Legal watchdog demands answers on child gender treatment from university health centers

America First Legal filed Open Records Requests with five 'gender clinics,' including four university medical centers.

Organization demanded records on how many minors have been treated, what treatments they received, and how they informed patients and parents of risks.

America First Legal Foundation pressed several major university health care centers for information on so-called “gender-affirming health care” for minors.
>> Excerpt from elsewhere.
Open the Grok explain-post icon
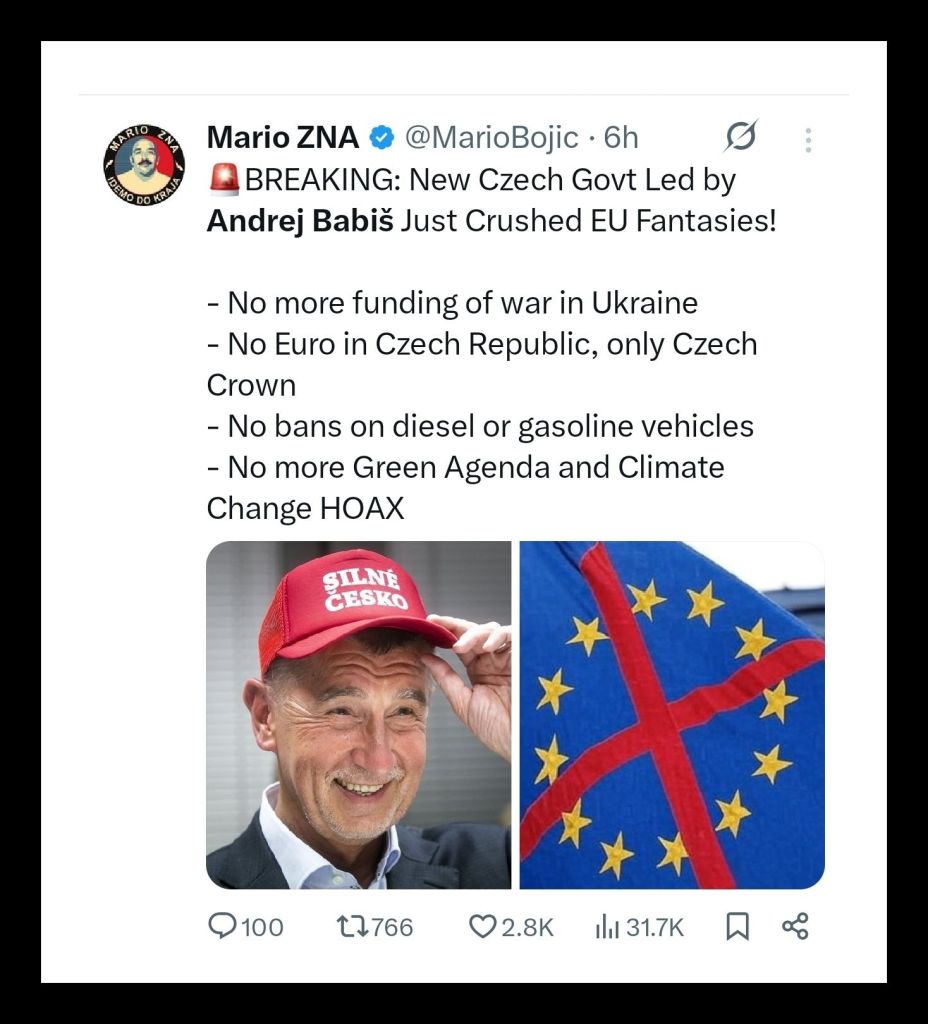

In a press release Thursday, America First Legal announced that it had filed Open Records Requests with five “Gender Clinics” in Georgia, Iowa, Ohio, Utah, and Virginia, that offer “gender-affirming” care to children under 18. Four of the five clinics are associated with University health care centers: the University of IowaThe Ohio State University, the University of Virginia, and the University of Utah

In emails sent to the clinics, America First Legal describes that European health care centers have pulled back on offering “gender-affirming” care for minors. “In reality, “gender-affirming care” involves the practice of prescribing puberty blockers and cross-sex hormones for children under 18, as well as using life-altering surgeries like mastectomies, vaginoplasty, phalloplasty, and metoidioplasty to give children the irreversible appearance of the opposite sex,” the email states.

[RELATED: Hormone therapy, top surgeries part of medical school’s ‘gender-affirming’ care]

The emails state that the clinics are out of step with other Western countries, and that health care centers in the U.S. are pushing irreversible medical treatments without proper protocols in place, without fully informing parents and patients of the risks, and without fully understanding the process themselves. Given the serious and long-term impacts of social and medical transitioning of minors, and that many of the procedures are irreversible, it is crucial for the public to better understand what the several clinics are doing and saying with regard to gender-affirming procedures, the organization wrote.

America First Legal then requested records from the clinics, from the beginning of fiscal year 2020 to the date in which the clinics respond to the request, including:


  • How many minors each clinic has treated;

  • The number of minors prescribed puberty blockers by each clinic;

  • The number of minors prescribed cross-sex hormones;

  • The number of cases where minor patients reported serious complications from puberty blockers, cross-sex hormones, and other gender treatments;

  • The number of minors who stopped and/or expressed regret after receiving treatment;

  • All records having to do with how each clinic provides third parties for how to respond when parents are “insufficiently supportive” of transition;

  • Sources of funding;

  • Anyone who receives training from each clinic;

  • How each clinic complies with federal conscience protections

  • How each clinic obtains parental consent, informs minors and parents about the risks of “gender-affirming” care.


[RELATED: ‘Voice has no gender’: University speech clinic offers ‘gender affirming voice care’]

The University of Iowa told Campus Reform that it intends to reply to the request. The three other university health clinics have not yet responded to request for comment.